Today, I ran into a bit of a problem with this theory. What about repressed emotions, emotions you don’t feel in any way?

Some people might argue that repressed emotions don’t even exist. But we’ve all heard of situations like someone running into the Catholic priest who molested them as a child and experiencing an onslaught of negative emotions. This makes me suspect that repressed emotions are real.

So let’s re-examine my definition for emotions and see if we can account for this. Part of my presumption is that our brain is like a computer. It’s constantly analyzing data about our environment and situation and calculating what our current odds for survival and even flourishing are. If your brain observes you walking into a lion’s den, it concludes that your odds are dropping, and sends “danger signals” (fear, anxiety etc.) If your brain observes that you just ate a filling meal, it concludes that your odds are rising and releases “pleasure signals” (that general sensation of being satiated.)

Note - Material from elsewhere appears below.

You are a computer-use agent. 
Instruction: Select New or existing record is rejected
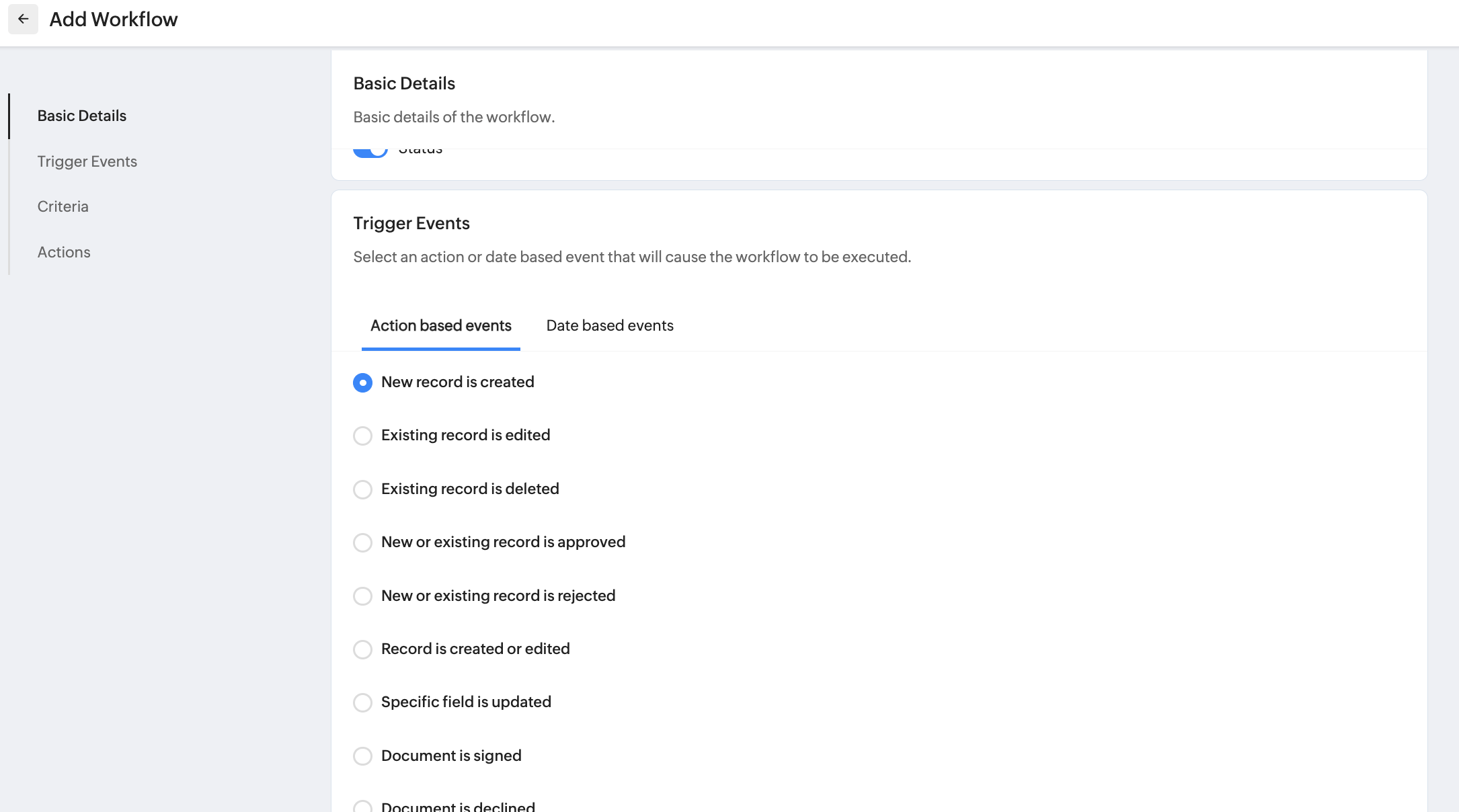click(x=362, y=596)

So the core of emotion is really the step before we experience the physical sensations; it’s the process during which our brain processes are odds for survival based on our current actions and environment.

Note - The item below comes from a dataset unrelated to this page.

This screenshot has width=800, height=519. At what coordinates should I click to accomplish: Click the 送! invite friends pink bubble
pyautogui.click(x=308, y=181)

So what’s happening with repressed emotions? I would argue it’s a situation where your brain makes a calculation that things are going pretty bad (I’ve never heard of people repressing feelings of joy) — so bad that the physical sensations corollary to the situation are themselves actually dangerous. For example, you get molested by your grandfather, to which the “appropriate” response is to curl up in the fetal position and sob for 20 hours. But to engage in such an activity would leave you a target for predators etc. (remember, throughout most of man’s evolution he was living as a hunter gatherer type) so your brain somehow allows you to sidestep the physical sensations. But the core of the emotion — the knowledge that your grandfather molested you, thus making you realize the world is a far more dangerous place and you might have assumed — is still there, and can still trigger the release of these physical sensations.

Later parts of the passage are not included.